Would you please set down, word for word, the lines from the one with "Image resolution: width=807" through the final line of the data below, omitting any pictures?

Stored items:
○ ○ ○ ○

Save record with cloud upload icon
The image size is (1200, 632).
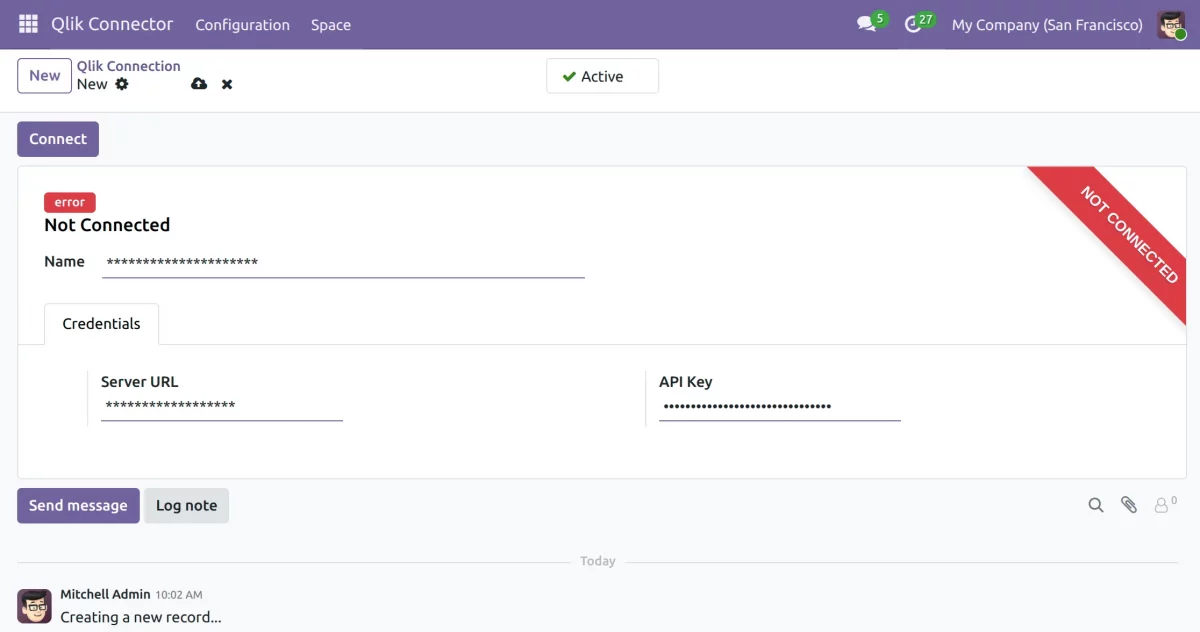pyautogui.click(x=199, y=84)
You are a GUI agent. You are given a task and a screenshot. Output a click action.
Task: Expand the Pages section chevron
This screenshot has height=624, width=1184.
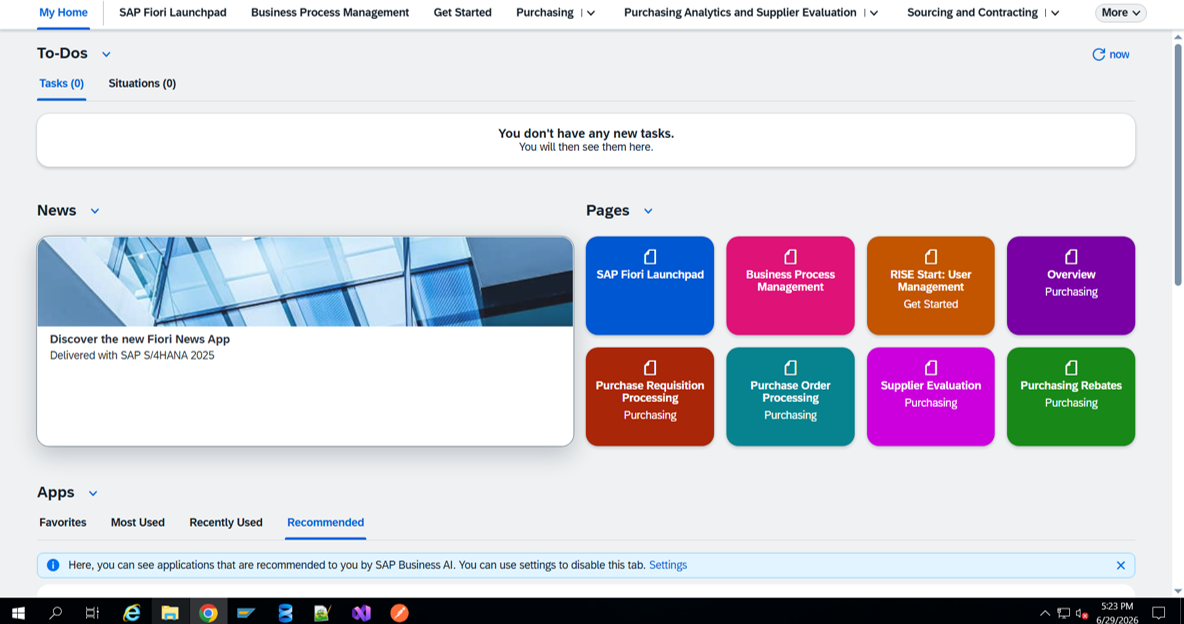point(648,211)
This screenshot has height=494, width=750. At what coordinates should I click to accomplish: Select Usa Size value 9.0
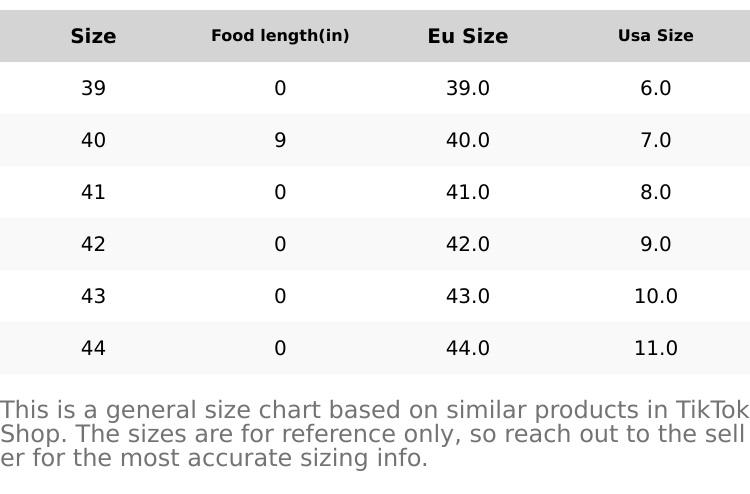click(655, 244)
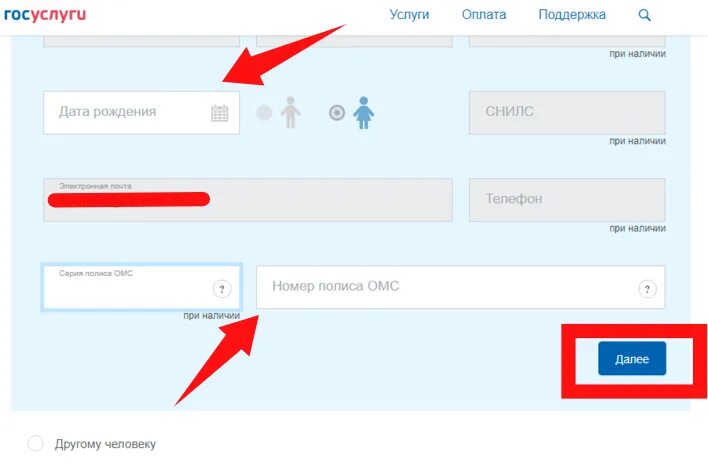Open the calendar icon in Дата рождения
708x467 pixels.
219,113
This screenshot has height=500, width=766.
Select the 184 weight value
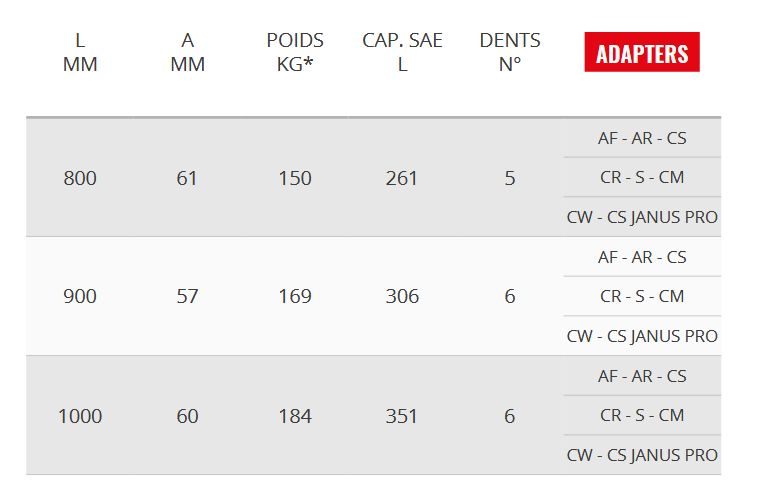coord(295,415)
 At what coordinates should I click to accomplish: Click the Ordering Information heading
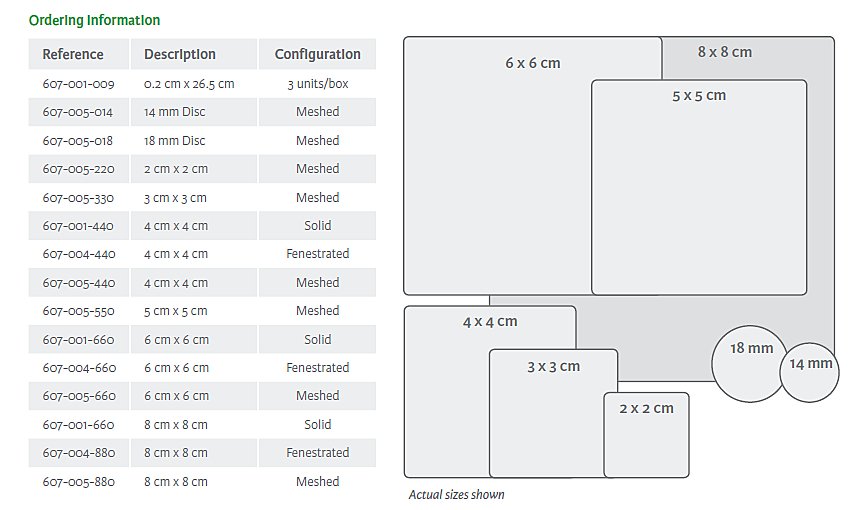(94, 20)
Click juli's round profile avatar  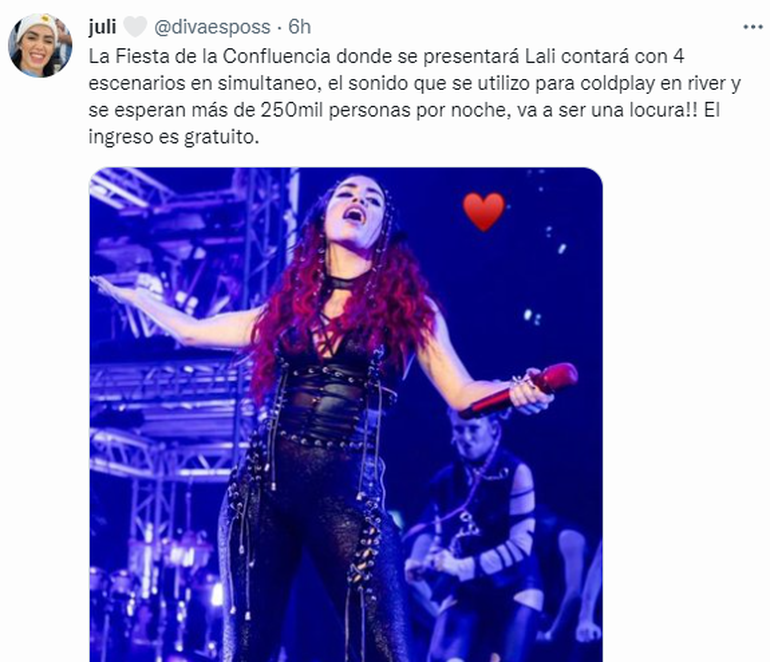(40, 45)
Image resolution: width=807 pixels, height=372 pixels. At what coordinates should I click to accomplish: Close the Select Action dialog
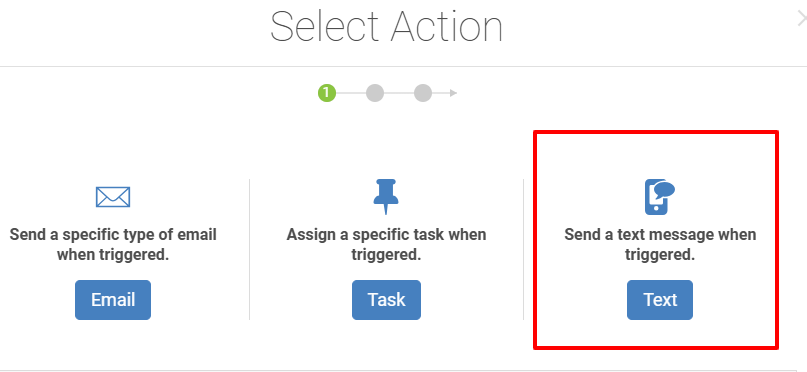801,19
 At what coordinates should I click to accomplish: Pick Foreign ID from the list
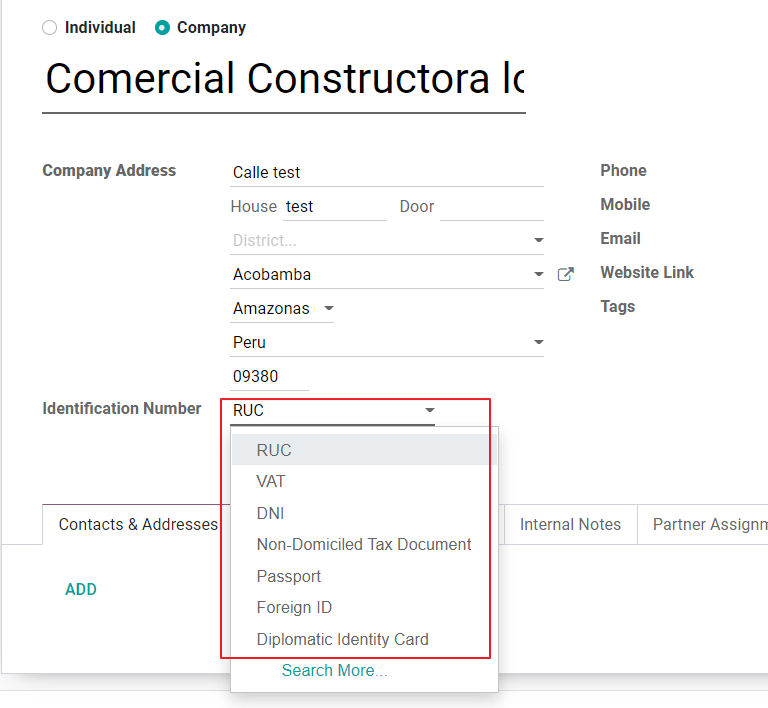[x=294, y=608]
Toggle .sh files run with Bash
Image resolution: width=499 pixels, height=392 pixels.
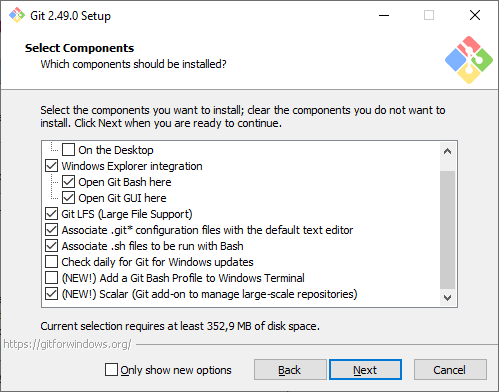point(51,246)
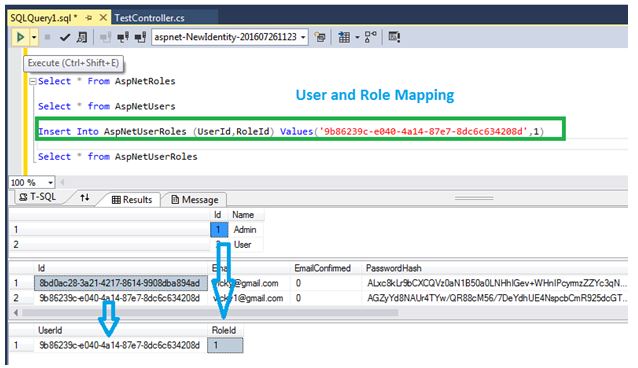Switch to the TestController.cs tab

tap(149, 18)
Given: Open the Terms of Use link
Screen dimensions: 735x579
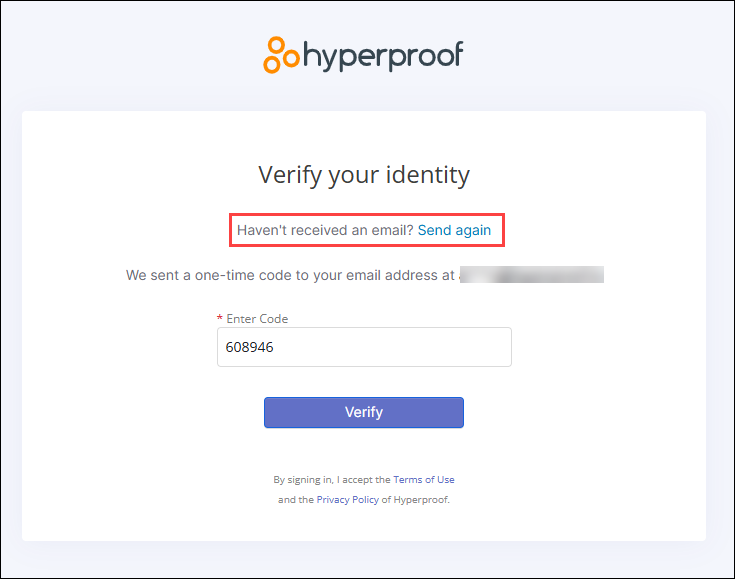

○ ○ ○ ○

> _Response to this task_:
Image resolution: width=807 pixels, height=372 pixels. At what coordinates should I click to accomplish: Close the Select Action dialog
801,19
 At what coordinates should I click to accomplish: Pick Foreign ID from the list
[x=294, y=608]
Toggle .sh files run with Bash
Image resolution: width=499 pixels, height=392 pixels.
point(51,246)
Switch to the TestController.cs tab

tap(149, 18)
Given: Open the Terms of Use link
Screen dimensions: 735x579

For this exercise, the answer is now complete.